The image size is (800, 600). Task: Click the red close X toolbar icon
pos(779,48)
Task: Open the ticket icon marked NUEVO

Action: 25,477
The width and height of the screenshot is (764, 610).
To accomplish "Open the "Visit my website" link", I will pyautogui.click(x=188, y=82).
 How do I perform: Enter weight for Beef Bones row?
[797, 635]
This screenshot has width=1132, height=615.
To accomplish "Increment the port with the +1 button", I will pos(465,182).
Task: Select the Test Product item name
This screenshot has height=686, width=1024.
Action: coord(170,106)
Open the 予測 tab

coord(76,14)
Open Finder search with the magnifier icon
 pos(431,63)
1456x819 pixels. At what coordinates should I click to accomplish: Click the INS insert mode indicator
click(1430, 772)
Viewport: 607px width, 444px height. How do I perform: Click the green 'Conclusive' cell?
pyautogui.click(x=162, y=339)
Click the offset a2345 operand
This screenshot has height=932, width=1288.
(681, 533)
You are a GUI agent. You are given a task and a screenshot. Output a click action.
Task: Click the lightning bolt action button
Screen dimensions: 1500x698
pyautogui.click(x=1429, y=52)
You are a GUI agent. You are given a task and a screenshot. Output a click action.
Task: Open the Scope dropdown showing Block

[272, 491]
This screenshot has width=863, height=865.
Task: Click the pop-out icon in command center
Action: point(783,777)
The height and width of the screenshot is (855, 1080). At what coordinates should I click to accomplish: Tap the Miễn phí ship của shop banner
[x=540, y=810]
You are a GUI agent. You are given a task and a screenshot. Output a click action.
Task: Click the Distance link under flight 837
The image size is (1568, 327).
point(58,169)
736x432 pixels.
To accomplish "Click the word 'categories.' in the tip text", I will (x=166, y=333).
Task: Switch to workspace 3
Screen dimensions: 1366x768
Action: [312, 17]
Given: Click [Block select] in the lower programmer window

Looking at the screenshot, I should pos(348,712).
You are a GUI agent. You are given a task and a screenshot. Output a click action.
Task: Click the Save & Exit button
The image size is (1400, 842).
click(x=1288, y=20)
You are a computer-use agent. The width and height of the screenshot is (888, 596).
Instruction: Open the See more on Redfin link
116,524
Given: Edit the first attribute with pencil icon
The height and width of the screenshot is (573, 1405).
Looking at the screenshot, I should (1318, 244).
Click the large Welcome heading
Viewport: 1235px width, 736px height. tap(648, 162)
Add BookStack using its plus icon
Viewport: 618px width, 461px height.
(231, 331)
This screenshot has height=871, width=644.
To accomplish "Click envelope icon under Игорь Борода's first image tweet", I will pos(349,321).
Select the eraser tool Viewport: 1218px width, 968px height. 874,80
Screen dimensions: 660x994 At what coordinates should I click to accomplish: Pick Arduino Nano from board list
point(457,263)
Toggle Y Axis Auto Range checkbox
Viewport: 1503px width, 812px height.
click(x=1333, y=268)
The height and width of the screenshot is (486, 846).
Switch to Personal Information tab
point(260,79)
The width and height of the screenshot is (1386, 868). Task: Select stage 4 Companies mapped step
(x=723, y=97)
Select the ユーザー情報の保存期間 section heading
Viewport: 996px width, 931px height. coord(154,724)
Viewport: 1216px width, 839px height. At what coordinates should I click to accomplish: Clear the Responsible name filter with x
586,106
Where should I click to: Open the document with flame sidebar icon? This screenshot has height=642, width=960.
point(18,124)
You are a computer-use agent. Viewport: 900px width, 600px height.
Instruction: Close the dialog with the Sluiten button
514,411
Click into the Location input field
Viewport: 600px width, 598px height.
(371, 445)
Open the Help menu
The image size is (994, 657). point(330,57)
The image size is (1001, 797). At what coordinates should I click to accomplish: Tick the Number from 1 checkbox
===
### Exercise goal
Go to the line in the listing above that has "Click into the Location input field" in it. Set down that line and each one after it, exactly.

### Task response
Click into the Location input field
Viewport: 600px width, 598px height.
(371, 445)
Open the Help menu
The image size is (994, 657). point(330,57)
The image size is (1001, 797). At what coordinates should I click to accomplish: Tick the Number from 1 checkbox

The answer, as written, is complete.